I opted for WiFi instead of GSM because I plan on implementing an external service that acts as a relay for Siveye. This will also enable alarms that activate multiple devices via push notifications, texts, and even phone calls.
I cut an LED off an old addressable strip I had laying around, but I wasn't sure what controller it used.
Based on the fact it was a 1 wire LED I knew it either a WS2812 or a WS2812B. I started testing it with Adafruit's Neopixel library. From there I just guessed RGB configurations until I found a combination that worked as expected:
The data pin is connected to GPIO14 on the ESP8266 directly (I skipped out on a terminating resistor and a capacitor across the Vcc on the strip because I'm only using a single LED with very short wires, if I was using multiple I probably couldn't get away with skipping those)
I actually built 2 development boards for this project.
The original was based on a much smaller 8 pin ESP8266 module:
The connections between that one and the 16 pin module based board I'm currently using are almost identical:
The difference in component count comes down to the smaller module not including a voltage regulator. I ended up using a LM317 because that was what I happened to have in my parts drawer, but if I wanted to make a battery powered version of this I'd probably go with a switching regulator.

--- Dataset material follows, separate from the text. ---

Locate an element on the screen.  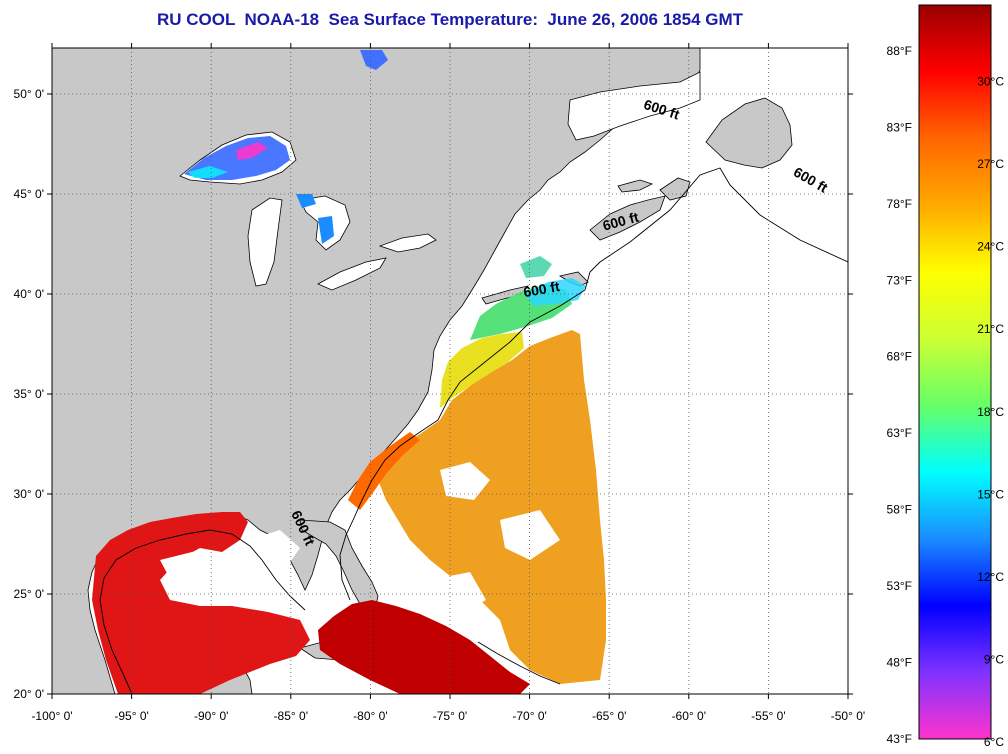
colorbar-c-label: 27°C is located at coordinates (990, 164).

I wanted to use a USB wall wart and luckily the 3.3v Vcc the ESP8266 was low enough that the LM317's dropout voltage didn't come into play. The circuit is pretty simple, for the most part following this reference design (I used a 4.7K potentiometer instead of a 5K):
Both boards also have near identical pin connections:
ESP8622 Pin
Connection on 8 Pin Board
Connection on 16 Pin Board
VCC
Vout of LM317
Vout of a LDO 3.3V Voltage regulator built into the 16 pin module
CH_PD
3.3v via 4.7k pullup
3.3v via 4.7k pullup
RESET
3.3v via 4.7k pullup (With a button that pulls it to ground to reset)
3.3v via 4.7k pullup
TX
Serial Module RX
Serial Module RX
RX
Serial Module TX
Serial Module TX
GPIO0
3.3v via 4.7k pullup (With a button that pulls it to ground to enter programming mode on boot)

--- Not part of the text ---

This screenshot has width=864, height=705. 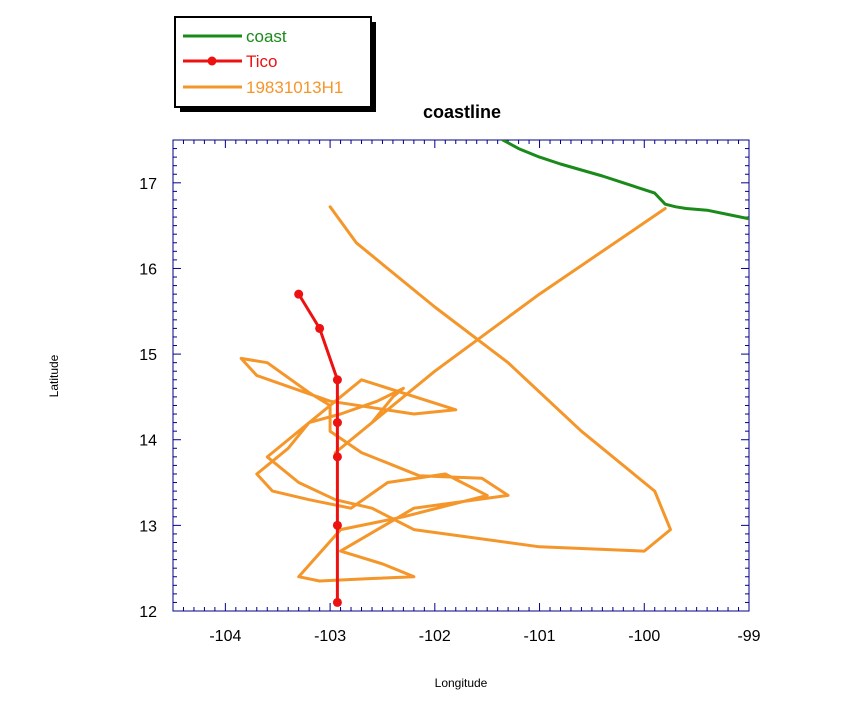 What do you see at coordinates (462, 683) in the screenshot?
I see `x-axis-title: Longitude` at bounding box center [462, 683].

3.3v via 4.7k pullup (With a button that pulls it to ground to enter programming mode on boot)
GPIO2
3.3v via 4.7k pullup
3.3v via 4.7k pullup
Note: The ESP8266 is really picky about connections. If the power supply doesn't keep up with the modules (and I found most USB-to-Serial converters couldn't), all sorts of weird things happen, from a chip that works but occasionally sends garbage over serial, to a dramatically overheated chip.

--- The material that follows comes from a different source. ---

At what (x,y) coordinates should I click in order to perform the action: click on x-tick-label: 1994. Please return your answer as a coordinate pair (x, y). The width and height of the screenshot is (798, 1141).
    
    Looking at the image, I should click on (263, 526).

And a flaky power supply isn't the only thing that can cause severe overheating with them. The 8 pin module's board had a fault when I first set it up: the pullup resistor for GPIO0 was connected to the wrong hole on my protoboard, leaving GPIO0 floating during operation. Within 30 seconds the entire module was painfully hot, although even in normal operation they get warm to the touch.
Most of the increased component count on the 8 pin board is from the LM317 and the dedicated reset button (on the 16 pin board I didn't get around to adding a reset switch since the power switch is attached the the board).
The reason I switched from the 8pin module was GPIOs.
The original design was going to be fully motion activated. But I was worried about stray objects or pets triggering the detection, and I wanted an item that worked in multiple settings. Getting a calibration that would work "anywhere" probably wouldn't have been possible.
I thought about a few different solutions and went with the simplest: Adding a button to act as the trigger. The button could also serve double duty by allowing input without a secondary device. The problem with my solution was the module only has 2 GPIOs (and one interacts with the bootloader if it's not pulled up at boot).
There were actually some really interesting tricks on this page that could have let me use the 8 pin module, but to get developing quickly I didn't want to start waiting on parts (So far I've managed to only use stuff I have around), and I didn't want to give up any part of the UART which is always great for debugging.
I think once I have the design working correctly I'll probably migrate to the smaller board, since it takes up a lot less space in an enclosure, and I won't want to have the motion sensor attached directly to the board.